PITTSFIELD -- The Retirement Board has begun its review of the next retirement system budget and it reflects an estimated increase from the $594,671 approved a year ago to $679,056 -- but there’s a silver lining.
Most of the estimated increase for calendar year 2013 comes in the form of management fees for the system’s investments, which are expected to rise significantly from $375,000 for the past year to $433,416 in the coming year.
The good news, board members said during their December meeting, is that the management fees are based on a percentage of investment value and are covered by the portfolio’s growth. The system’s portfolio has increased by $8.6 million during 2012 to $88.8 million.
The city’s Retirement Board manages the pension system for all retired municipal employees.
Retirement Board Chairman Gerald E. Miller said the amount of the increase was unexpected but welcome, especially following losses in recent years in the wake of the financial sector meltdown.
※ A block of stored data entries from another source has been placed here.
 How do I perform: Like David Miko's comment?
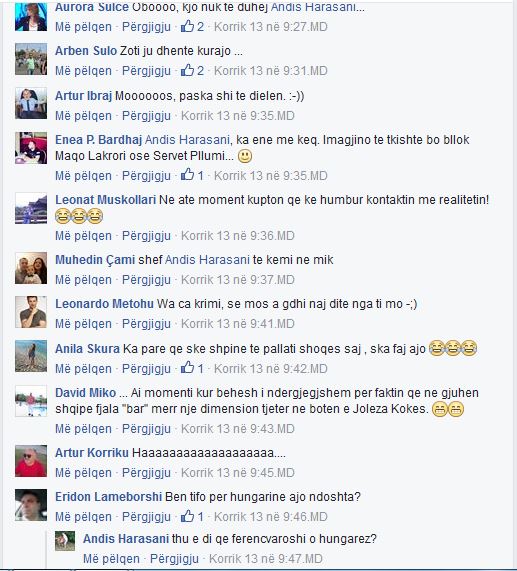(83, 429)
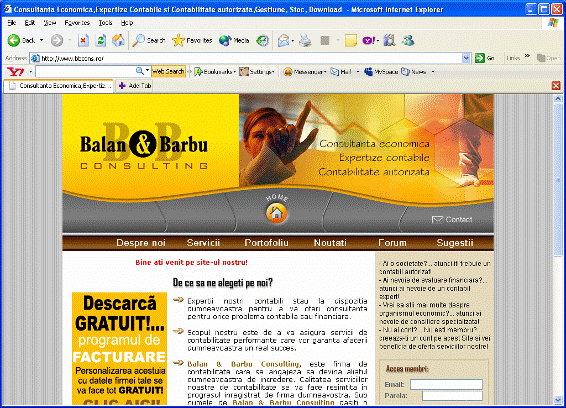Open the Tools menu
566x408 pixels.
[105, 23]
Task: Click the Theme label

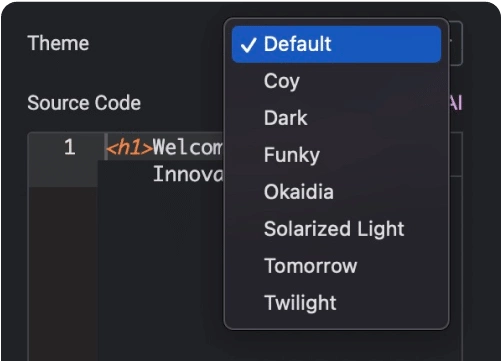Action: (58, 43)
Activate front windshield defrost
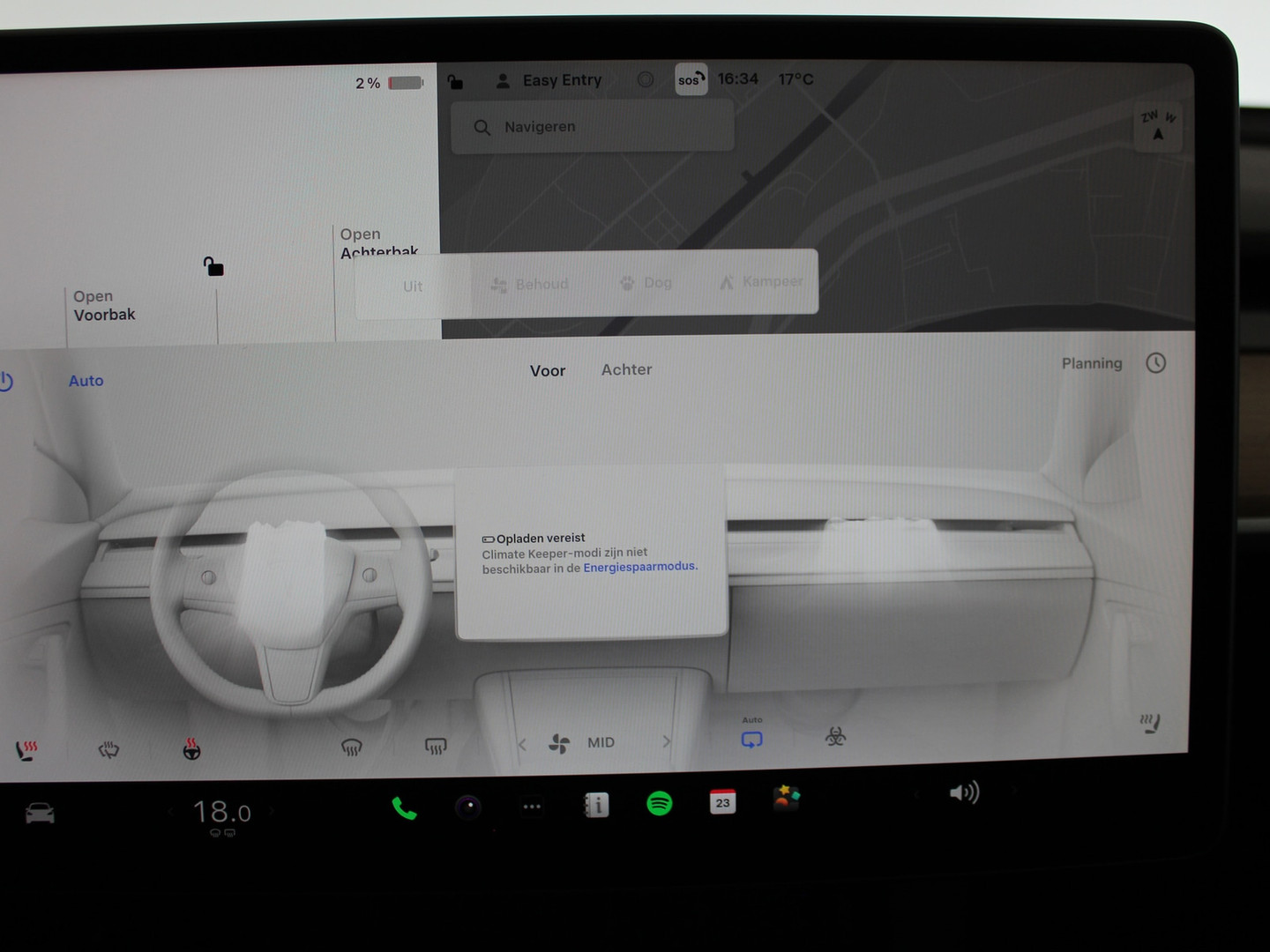 coord(352,747)
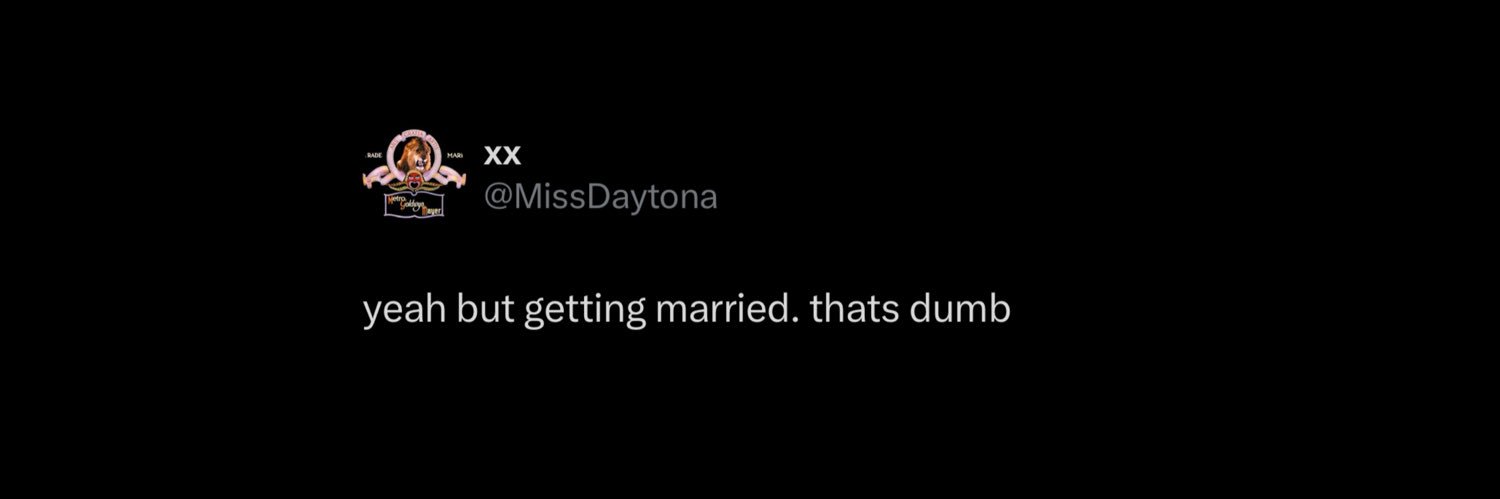Open the xx display name profile link
Screen dimensions: 1500x499
[502, 156]
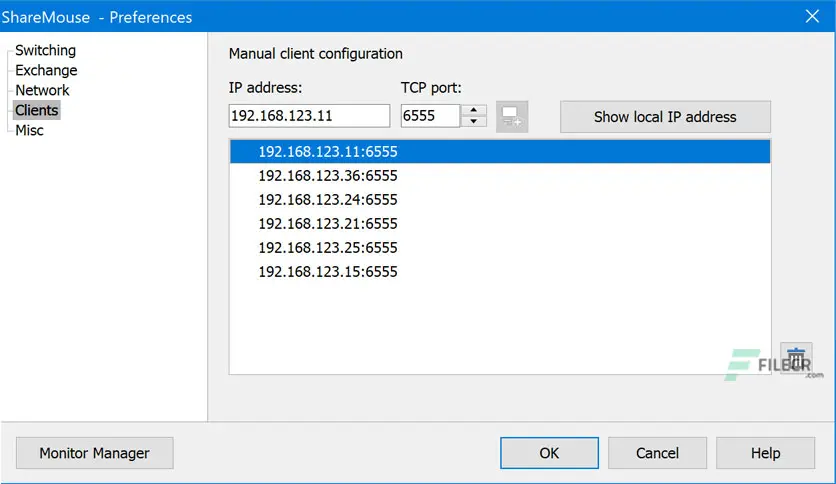Open Help for preferences
This screenshot has width=836, height=484.
coord(765,453)
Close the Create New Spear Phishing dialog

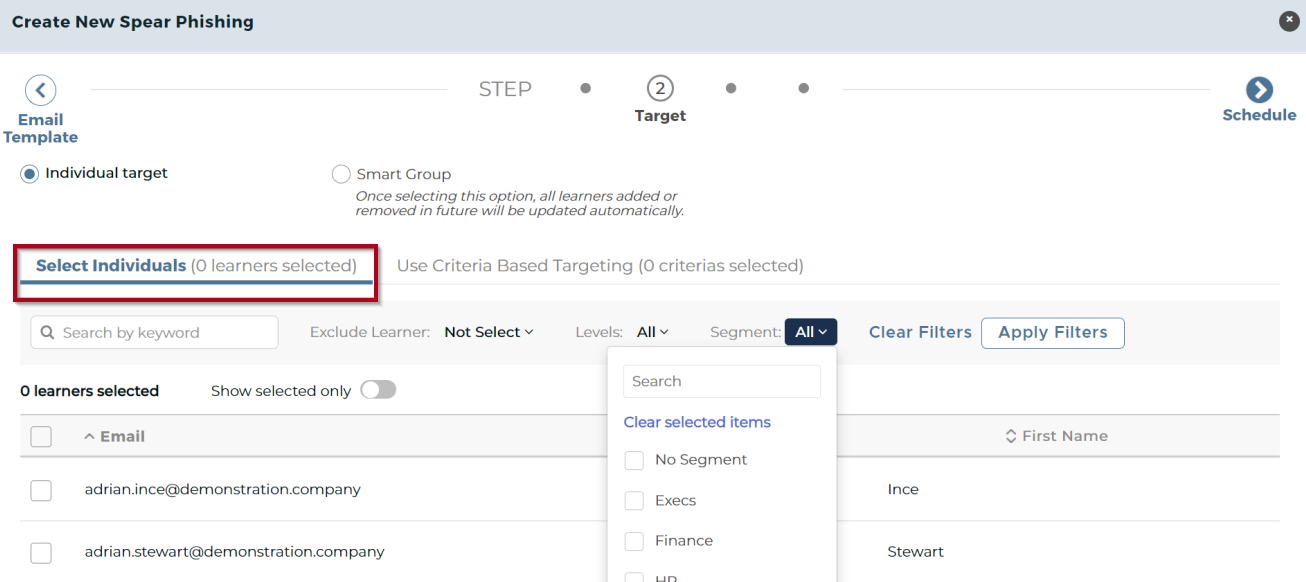pyautogui.click(x=1289, y=21)
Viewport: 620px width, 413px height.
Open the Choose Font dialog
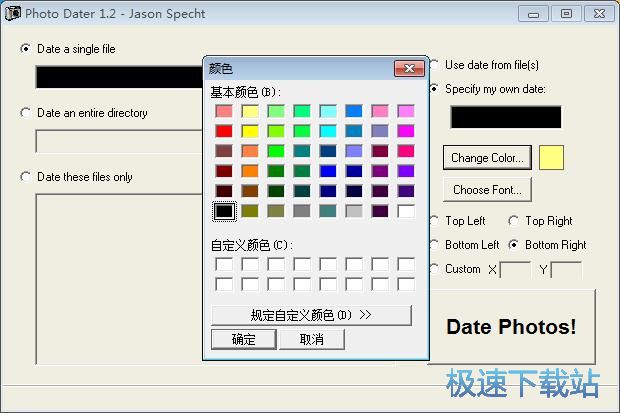486,189
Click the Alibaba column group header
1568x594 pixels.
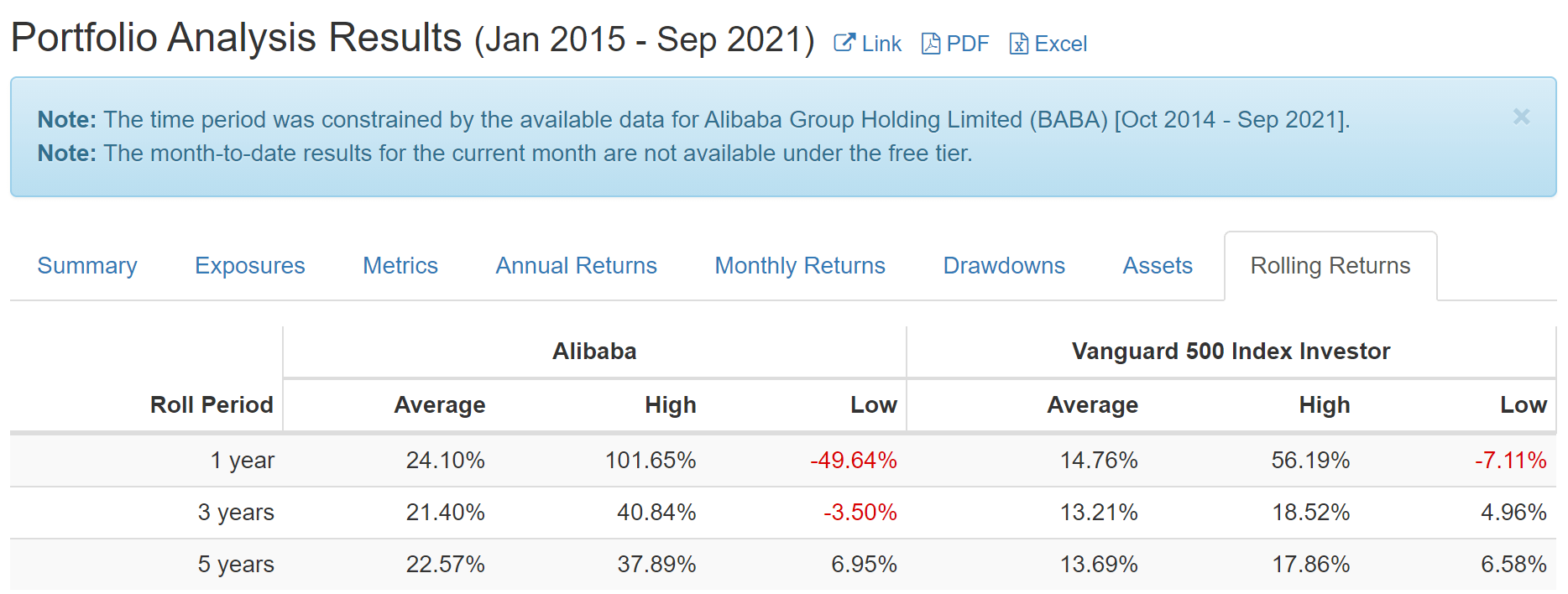click(x=594, y=352)
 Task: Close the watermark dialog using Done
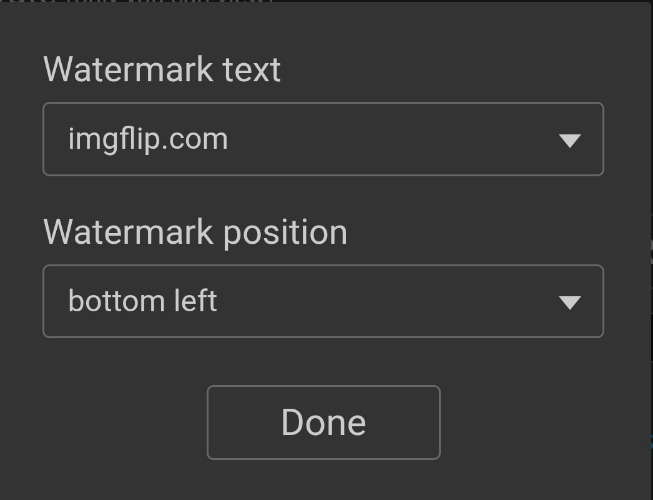point(323,422)
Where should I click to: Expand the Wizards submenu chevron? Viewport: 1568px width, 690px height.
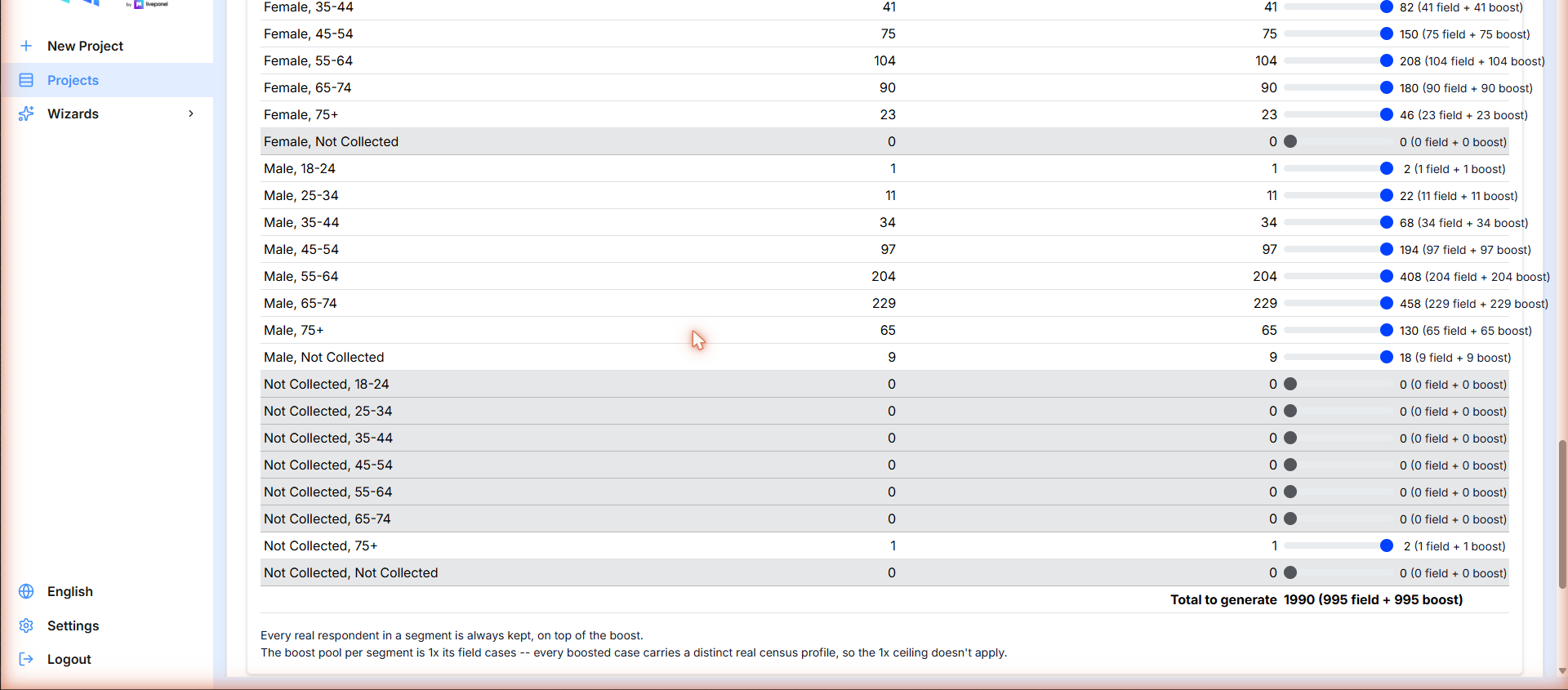(x=191, y=114)
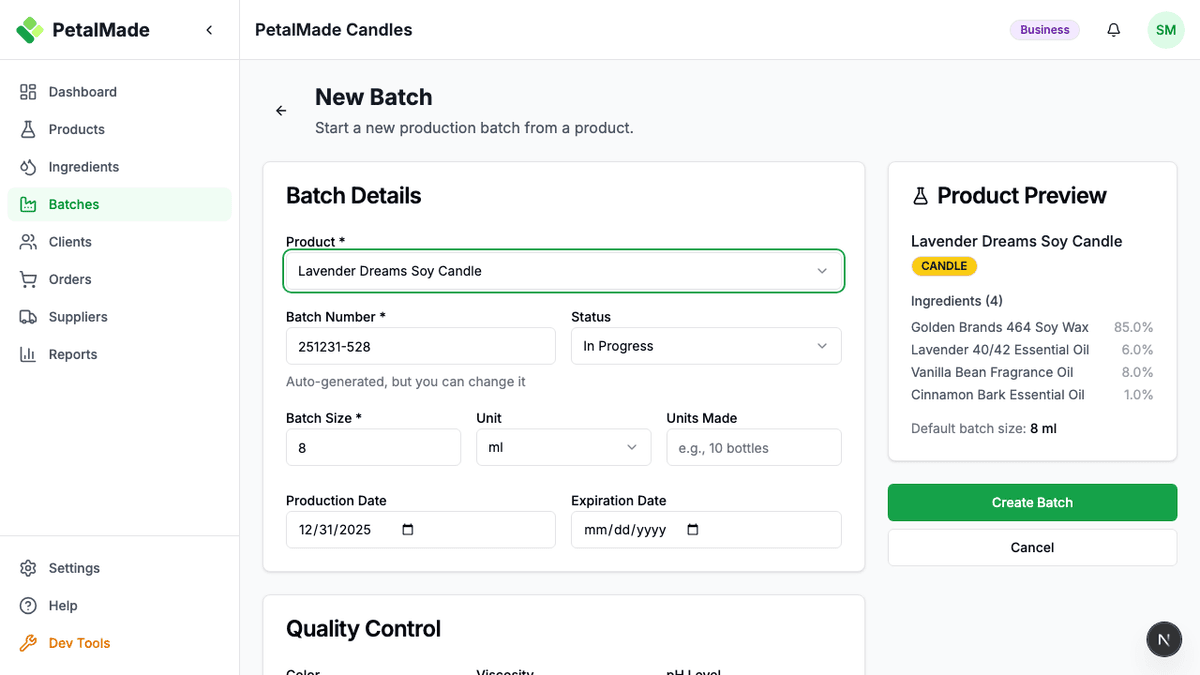Open the SM profile avatar
The height and width of the screenshot is (675, 1200).
coord(1166,30)
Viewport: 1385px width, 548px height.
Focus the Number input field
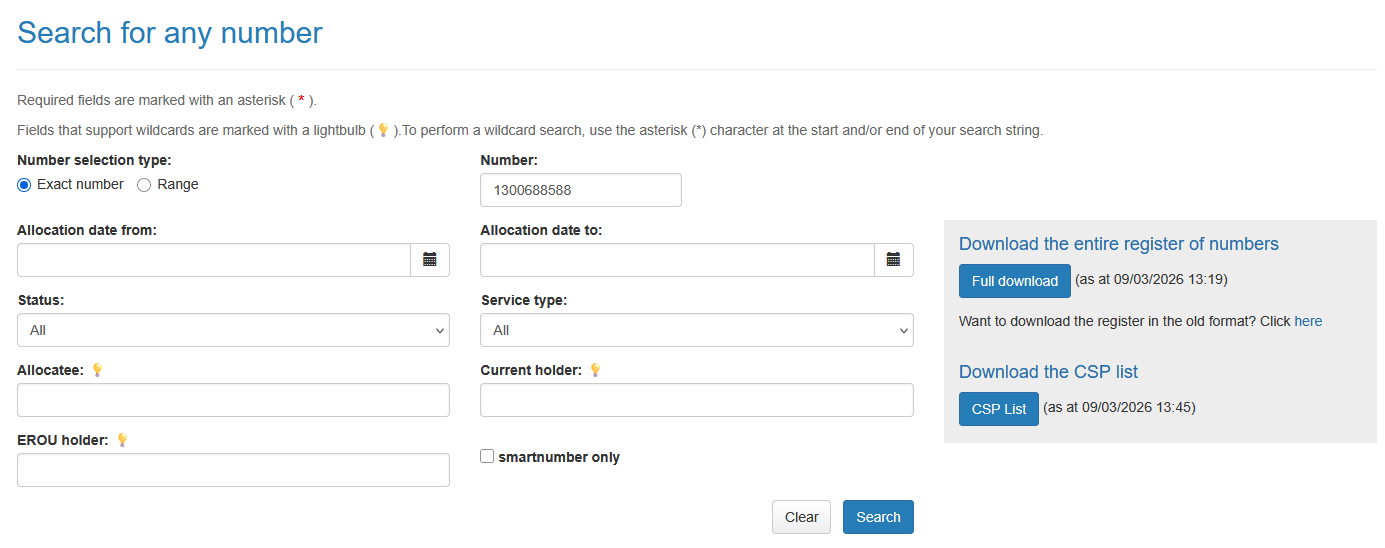tap(580, 190)
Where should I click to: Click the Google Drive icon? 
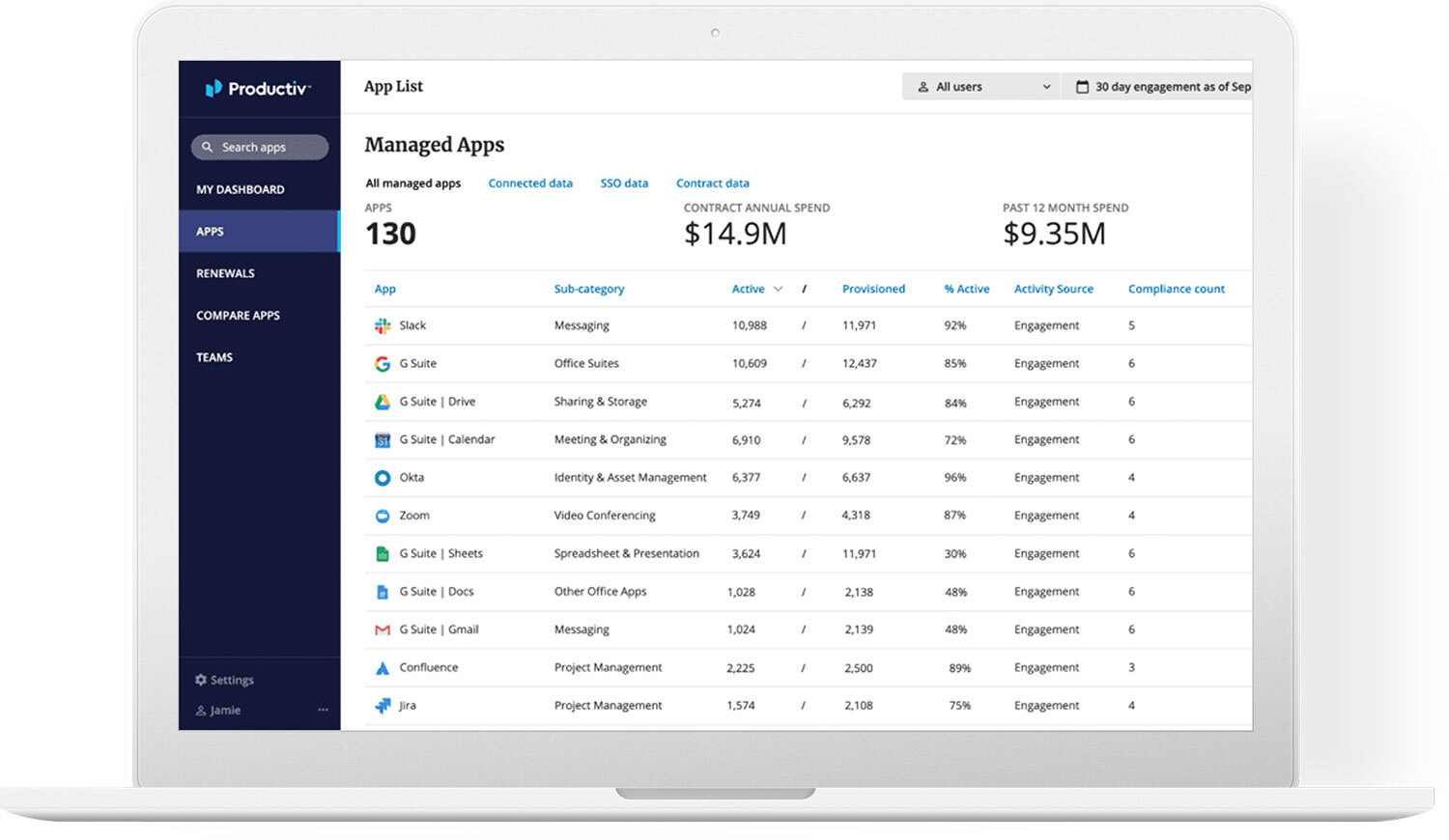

A more complete report on the status of the system’s investments is expected from the board’s consultant early next year.
In another matter, the board has received an opinion from attorney Michael Sacco of Southampton relative to a question raised during ongoing municipal employee contract talks concerning firefighters.
The board had been asked about a bargaining proposal that would add a sentence to the agreement to include: "... upon separation from service with a minimum of 20 years of service, an employee may apply unused sick leave to increase said employee’s years of service for retirement purposes."
Citing case law, Sacco said in his written opinion: "Based on the foregoing, it is clear that the proposed amendment to the [collective bargaining agreement] cannot be included to increase a member’s creditable service for the purpose of retirement ... and creditable service, with very few exceptions not relevant to this inquiry, is only permissible in circumstances in which the member receives regular compensation and deductions are withheld from that regular compensation."
The board filed the inquiry without action.